→ **DATA FOR THIS TASK**:
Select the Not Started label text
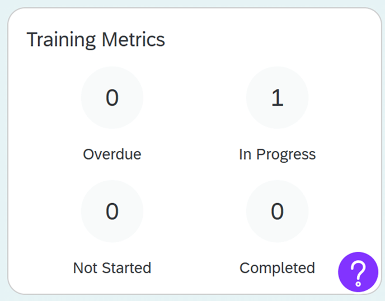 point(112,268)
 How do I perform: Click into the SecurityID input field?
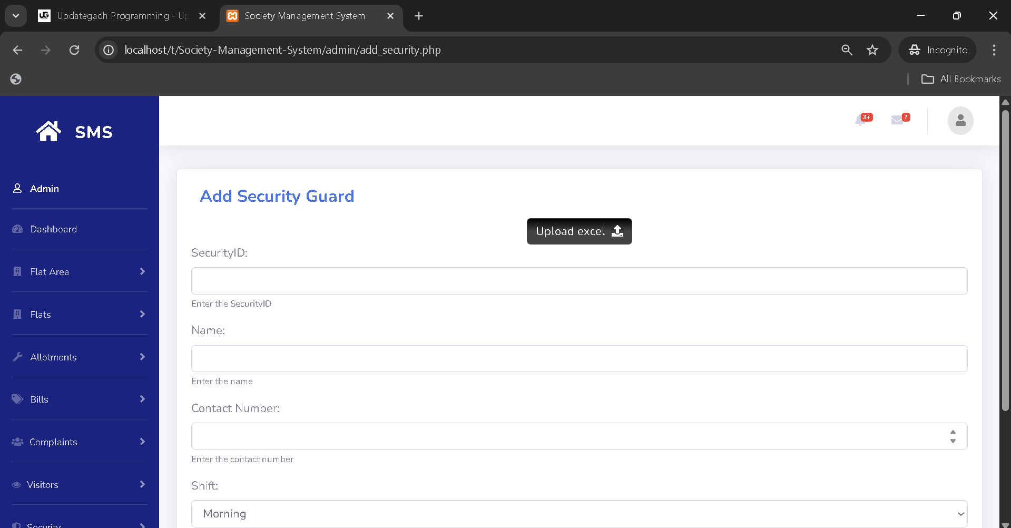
...
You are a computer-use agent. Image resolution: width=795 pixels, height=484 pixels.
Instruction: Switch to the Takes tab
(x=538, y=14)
---
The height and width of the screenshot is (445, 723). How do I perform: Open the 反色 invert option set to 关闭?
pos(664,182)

→ **YOUR TASK**:
Output the stretch of rows from the line containing "You are a computer-use" through the line containing "(x=538, y=14)" as a numbered list, leaving out any blank lines.

→ **SOLUTION FOR THIS PROBLEM**:
1. You are a computer-use agent. Image resolution: width=795 pixels, height=484 pixels.
2. Instruction: Switch to the Takes tab
3. (x=538, y=14)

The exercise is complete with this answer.